> _GIVEN INFORMATION_
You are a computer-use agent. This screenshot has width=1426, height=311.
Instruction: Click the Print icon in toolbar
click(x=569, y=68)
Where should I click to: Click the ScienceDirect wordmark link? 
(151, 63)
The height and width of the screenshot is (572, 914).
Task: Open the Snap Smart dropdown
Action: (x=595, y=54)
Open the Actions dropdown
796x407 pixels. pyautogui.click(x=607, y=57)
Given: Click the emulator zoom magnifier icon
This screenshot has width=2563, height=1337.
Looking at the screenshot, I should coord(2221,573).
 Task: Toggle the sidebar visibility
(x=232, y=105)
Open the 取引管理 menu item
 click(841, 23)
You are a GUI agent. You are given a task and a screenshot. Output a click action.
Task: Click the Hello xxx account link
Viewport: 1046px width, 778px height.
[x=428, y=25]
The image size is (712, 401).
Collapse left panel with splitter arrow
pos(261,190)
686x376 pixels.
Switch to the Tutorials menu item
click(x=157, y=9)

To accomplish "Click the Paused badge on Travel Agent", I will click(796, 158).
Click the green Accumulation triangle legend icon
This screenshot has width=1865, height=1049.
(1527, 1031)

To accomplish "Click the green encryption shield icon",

> _TASK_
Each record, from first to last, should be returned verbatim.

> _RESULT OF THE EXERCISE_
You are a computer-use agent. This screenshot has width=1426, height=311.
Instruction: Click the Print icon in toolbar
click(x=569, y=68)
Where should I click to: Click the ScienceDirect wordmark link? 
(151, 63)
The height and width of the screenshot is (572, 914).
Task: Open the Snap Smart dropdown
Action: (x=595, y=54)
Open the Actions dropdown
796x407 pixels. pyautogui.click(x=607, y=57)
Given: Click the emulator zoom magnifier icon
This screenshot has width=2563, height=1337.
Looking at the screenshot, I should coord(2221,573).
 Task: Toggle the sidebar visibility
(x=232, y=105)
Open the 取引管理 menu item
 click(841, 23)
You are a GUI agent. You are given a task and a screenshot. Output a click action.
Task: Click the Hello xxx account link
Viewport: 1046px width, 778px height.
[x=428, y=25]
The image size is (712, 401).
Collapse left panel with splitter arrow
pos(261,190)
686x376 pixels.
Switch to the Tutorials menu item
click(x=157, y=9)

To accomplish "Click the Paused badge on Travel Agent", I will click(796, 158).
Click the green Accumulation triangle legend icon
This screenshot has width=1865, height=1049.
(1527, 1031)

To accomplish "Click the green encryption shield icon",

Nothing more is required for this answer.